Por planeta, por ser, por conexión
Cuerpo, materia y conciencia en la era de la desconexión
Vivimos en una época en la que el ser humano ha alcanzado una capacidad técnica sin precedentes para transformar el planeta. Sin embargo, esa misma capacidad ha producido una paradoja profunda: mientras más control creemos tener sobre el mundo, más evidente se vuelve nuestra desconexión con él.
El videoarte “Por planeta, por ser, por conexión” surge como una reflexión poética sobre esta tensión. La obra propone pensar el cuerpo humano no como un ente aislado, sino como una continuidad de la materia planetaria. La piel, la respiración, el pulso y el movimiento se convierten en signos de una relación más profunda entre humanidad y naturaleza.
En este sentido, el cuerpo deja de ser únicamente biológico o individual para convertirse en territorio simbólico. En él se inscriben los procesos del planeta: transformación, desgaste, regeneración y memoria.
Esta perspectiva cuestiona una de las ideas centrales de la modernidad: la noción de que el ser humano está separado de la naturaleza. Durante siglos, el pensamiento occidental ha situado a la humanidad en el centro del mundo, como si el planeta fuese un escenario pasivo destinado a sostener nuestras necesidades.
Sin embargo, la crisis ecológica contemporánea revela los límites de esa visión.
El planeta no es un recurso inagotable ni un sistema externo al ser humano. Es una red compleja de relaciones donde cada acción genera resonancias que atraviesan múltiples escalas: biológicas, sociales, económicas y espirituales.
Desde esta mirada, el problema no es únicamente ambiental. Es también ontológico y cultural. La forma en que producimos, consumimos y habitamos el mundo responde a una comprensión fragmentada de la existencia.
La obra plantea entonces una pregunta fundamental:
¿qué ocurre cuando el ser humano recuerda que también es naturaleza?
Recordar no significa retroceder en el tiempo ni renunciar a la tecnología. Significa reconocer que todo sistema de producción, toda economía y toda forma de organización social depende, en última instancia, de los ciclos de la vida.
Esta idea sugiere una transformación profunda: pasar de una economía centrada en la extracción hacia una economía del ser, donde el valor no se mide únicamente en términos de acumulación material, sino en la capacidad de sostener relaciones equilibradas con el entorno.

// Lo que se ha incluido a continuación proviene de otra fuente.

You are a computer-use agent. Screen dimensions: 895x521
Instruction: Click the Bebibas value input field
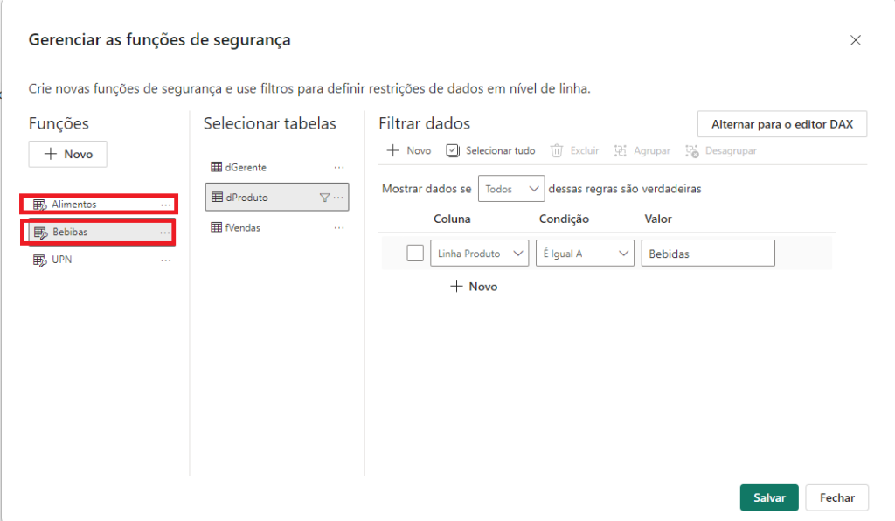pos(711,253)
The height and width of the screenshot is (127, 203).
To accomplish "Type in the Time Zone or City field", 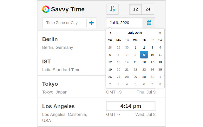I will click(x=64, y=23).
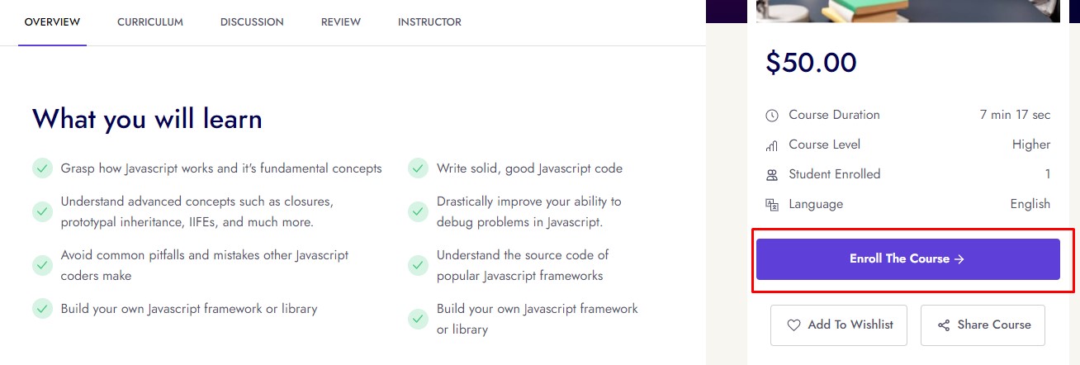Show the Instructor tab
This screenshot has height=365, width=1080.
tap(429, 22)
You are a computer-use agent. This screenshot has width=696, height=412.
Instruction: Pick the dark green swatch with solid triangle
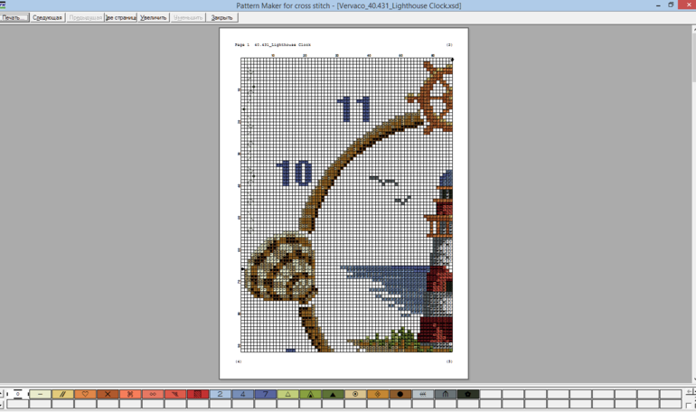(333, 395)
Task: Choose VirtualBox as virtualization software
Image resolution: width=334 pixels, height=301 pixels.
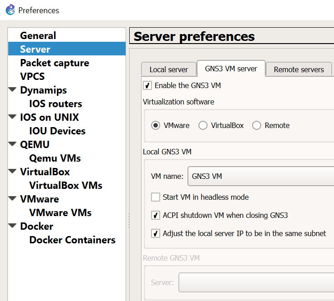Action: tap(203, 125)
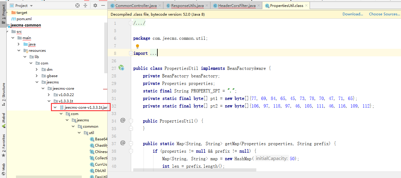Expand the java folder in the tree
The image size is (401, 178).
(x=19, y=44)
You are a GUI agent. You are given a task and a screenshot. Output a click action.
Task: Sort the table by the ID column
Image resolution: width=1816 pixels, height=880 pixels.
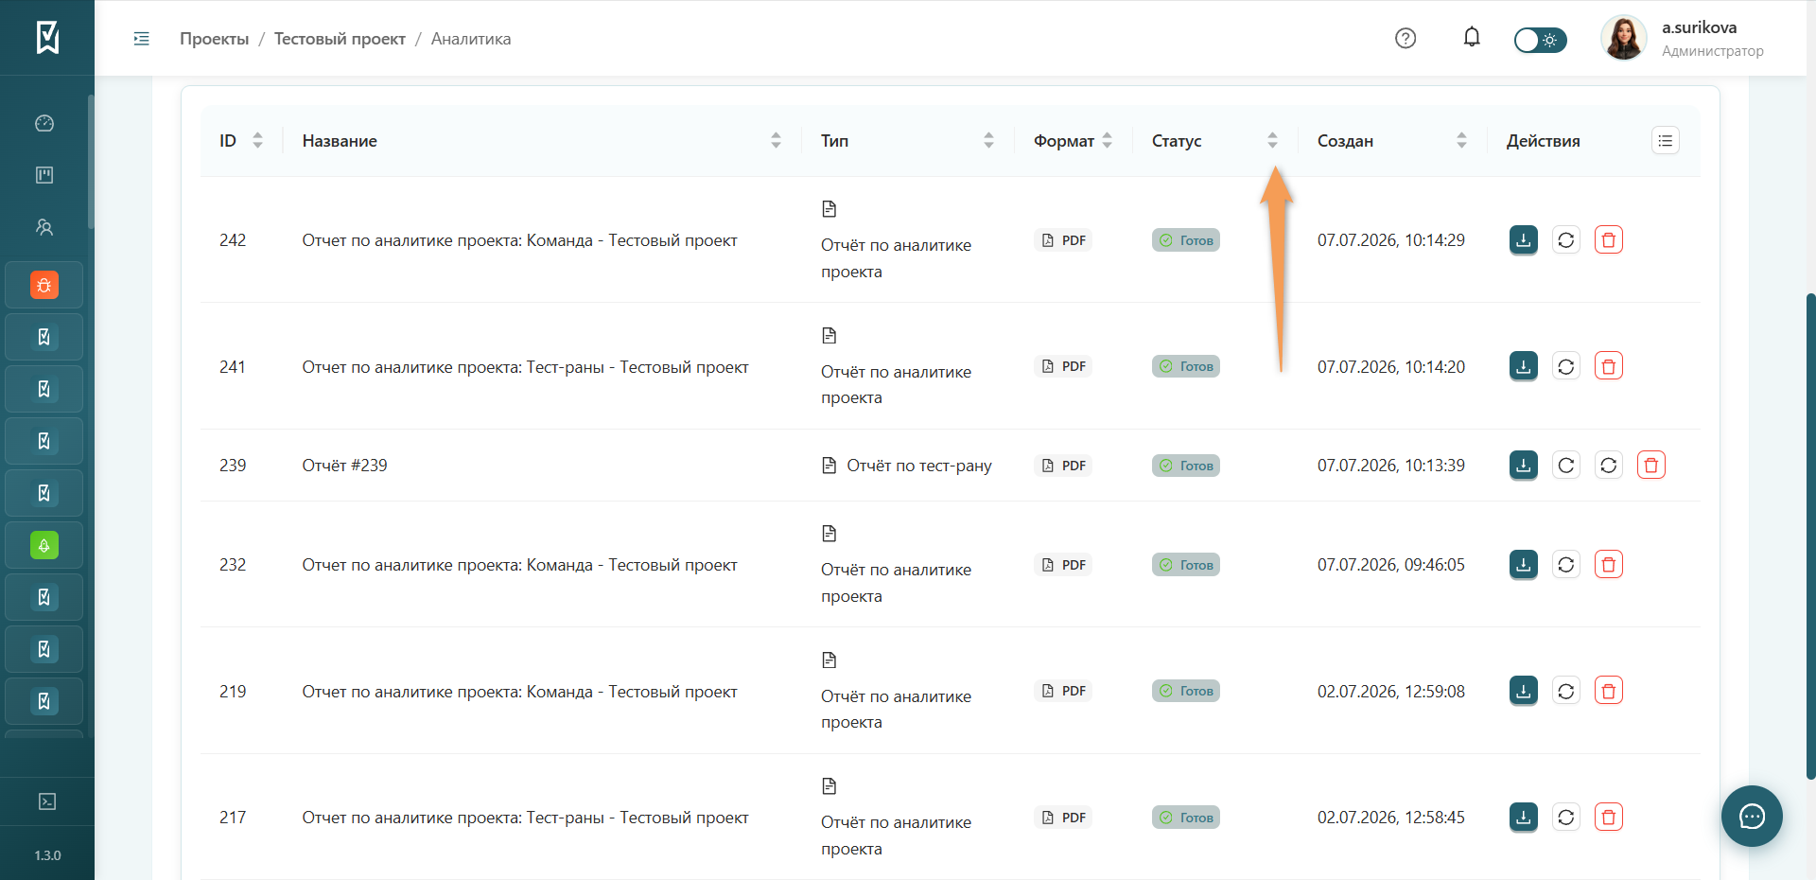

En este contexto, el arte adquiere un papel particular. No como instrumento de explicación científica ni como simple objeto estético, sino como espacio de percepción ampliada. El arte permite experimentar de forma sensible aquello que a menudo permanece oculto en los discursos racionales: la interdependencia entre los cuerpos, la materia y el planeta.
La tradición del videoarte y la performance ha explorado con frecuencia esta dimensión del cuerpo como territorio simbólico. Artistas como Bill Viola han investigado la relación entre el cuerpo, el agua y la transformación espiritual; Ana Mendieta convirtió su propio cuerpo en extensión de la tierra; mientras que el cine experimental de Maya Deren y las coreografías de Pina Bausch exploraron la dimensión ritual y simbólica de la presencia humana.
“Por planeta, por ser, por conexión” dialoga con estas tradiciones para proponer una experiencia contemplativa en la que el espectador es invitado a reconsiderar su propia relación con el mundo.
Más que un relato lineal, la obra funciona como una meditación visual. Un espacio donde la imagen, el sonido y la respiración se articulan para recordar algo esencial: que la vida no ocurre en aislamiento.
Cada cuerpo es parte de un sistema mayor. Cada respiración participa del mismo aire que atraviesa bosques, océanos y ciudades. Cada gesto humano deja una huella en la materia que compartimos.
Comprender esta interdependencia no es solamente un ejercicio filosófico. Es también una posibilidad ética.
Tal vez el futuro no dependa únicamente de nuevas tecnologías o políticas ambientales, sino de una transformación más profunda en la forma en que percibimos nuestra existencia en el planeta.